## [Given task A]
Answer these questions using the Puss in Boots review:
(i) Who are named as the film's screenwriters?
(ii) What sound announces when the villain voiced by Moura is close by?
(iii) What is Kevin McCann's job?
Mark each answer (i), (ii), (iii), one per line.
## [Given task B]
Write out the passage of the Puss in Boots review between "After more than" and "utterly charming character.", inclusive.
## [Given task C]
Continue the Puss in Boots review from where it stops.

## [Quoted passage]
After more than a decade, Banderas effortlessly slips back into the role of the loveable, cocky, and surprisingly complex feline who is now a fascinating mix of bravado and fear. Banderas can capture Puss’ brash persona with ease, but he digs deeper to reveal layers of endearing vulnerability hiding beneath his confident demeanour. On this adventure, Puss must reckon with his past and the follies of his cavalier attitude towards death and those around him, offering Banderas the chance to deliver something completely different to the previous incarnations of this utterly charming character.

Hayek Pinault is equally as effective as the sultry vixen harbouring her own trauma at her past interactions with the selfish hero who can’t seem to realise she’s the best thing that ever happened to him. The equally heartwarming and hilarious Guillén captures focus at every turn as the adorably naive pooch searching for companionship after years of being ignored and abandoned. Mulaney is a riot as a petulant brat with a large chip on his shoulder and a big bag of magic tricks with callbacks to numerous other enchanted tales. And Dreamworks Animation story supervisor Kevin McCann almost runs away with the entire film as a Jimmy Stewart-sounding insect character that’s best left unspoiled.

But the real scene-stealers are Goldilocks and the Three Bears, with Pugh and Colman adopting Cockney accents to match those of Winstone and Kayo that’s pure casting genius. This quartet work so damn well together, creating a family dynamic that’s entirely magnetic. Screenwriters Paul Fisher and Tommy Swerdlow shrewdly twist Goldi’s backstory to that of an orphan girl taken in by a trio of bears and raised as their daughter, allowing Pugh to create something wildly original and rather compelling. Her secret desire to find the Wishing Star is something wonderfully unexpected but handled with a soft touch by director Joel Crawford that may bring a tear to your eye.

And then there’s Moura as one of the most genuinely unsettling animated villains in years. Visually, the Big Bag Wolf is a terrifying sight, with his twisting sickle blades, glaring red eyes, and towering size. A threatening whistle is utilised to announce his close proximity in a similar vein to John Williams’ score in Jaws. This sound leaves the hairs standing up all over Puss’ body and may cause a shiver to run down your spine. He is quite literally the personification of the mortality that’s stalking Puss wherever he goes, like an ever-lingering reminder that his days are numbered. I’m a grown adult and even I was rather disturbed by this brilliantly crafted evil character, so consider yourself warned for your little ones.

## [Supplied material]
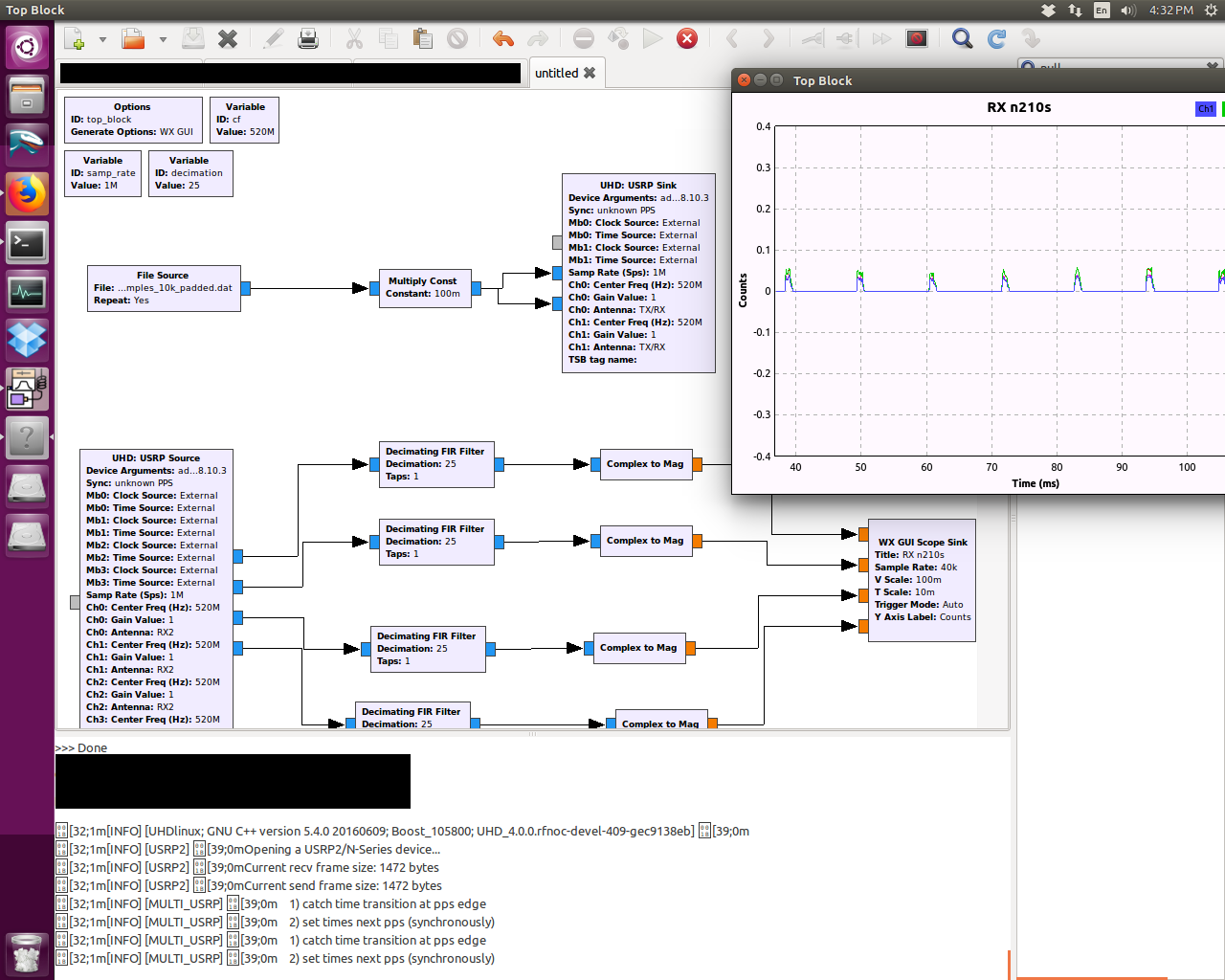Select the File Source block
Image resolution: width=1225 pixels, height=980 pixels.
164,288
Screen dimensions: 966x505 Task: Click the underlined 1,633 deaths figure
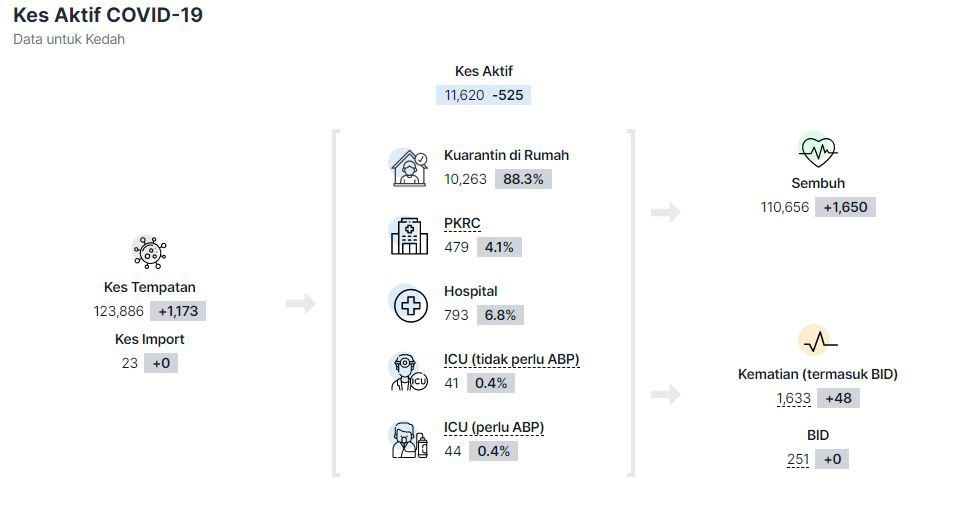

## [Task answer A]
(i) Paul Fisher and Tommy Swerdlow
(ii) A threatening whistle
(iii) Dreamworks Animation story supervisor

## [Task answer B]
After more than a decade, Banderas effortlessly slips back into the role of the loveable, cocky, and surprisingly complex feline who is now a fascinating mix of bravado and fear. Banderas can capture Puss’ brash persona with ease, but he digs deeper to reveal layers of endearing vulnerability hiding beneath his confident demeanour. On this adventure, Puss must reckon with his past and the follies of his cavalier attitude towards death and those around him, offering Banderas the chance to deliver something completely different to the previous incarnations of this utterly charming character.

## [Task answer C]
There is a darker tone to a film with the confidence to explore rather heady themes including the meaning of life, the inevitability of death, and the journey to finding your true family. It’s balanced by a hefty dose of slapstick humour, zippy one-liners, nostalgic cameos, and wild action that will delight young audiences. But there’s a moral to this tale that will resonate with slightly older viewers and it’s not afraid to challenge as much as it is to entertain. Naturally, there are numerous thrilling set pieces that burst off to the screening, making this one of the most fully-rounded pieces of animated cinema Dreamworks Animation has ever offered.

Where Puss in Boots: The Last Wish really shines is the stellar way Crawford and his design team have completely reworked the animation style of previous Shrek films into something rather breathtaking and completely fresh for this lagging franchise. It’s a brilliant fusion of 3D CGI animation with 2D concepts in a beautiful storybook style reminiscent of films like Spider-Man: Into the Spider-Verse, Klaus, and The Bad Guys. There’s a gorgeous painterly quality to every single with occasional influences from the world of Japanese anime in the movements and expressions of its characters. It’s unlike anything you’ve seen from this studio and a necessary move to revitalise this saga into bold new ground.

A visual wonder with an emotional core that hards to beat, Puss in Boots: The Last Wish is a real winner. Its screenplay soars with a plot rich in depth and nuance. Its characters are fascinating and enchanting. Its action is exhilerating and perfectly crafted. Its style is unique and daring. And its ending leaves you yearning for more. This is precisely how you reboot an animated franchise. Colour me surprised, but this is an unexpected home run from Dreamworks Animation no one really saw coming.

Distributor: Universal Pictures
Cast: Antonio Banderas, Salma Hayek Pinault, Olivia Colman, Harvey Guillén, Samson Kayo, Anthony Mendez, Wagner Moura, John Mulaney, Florence Pugh, Da’Vine Roy Randolph, Ray Winstone
Director: Joel Crawford
Producer: Mark Swift
Screenplay: Paul Fisher, Tommy Swerdlow
Production Design: Nate Wragg
Music: Heitor Pereira
Editor: James Ryan
Running Time: 100 minutes
Release Date: 26th December 2022 (Australia)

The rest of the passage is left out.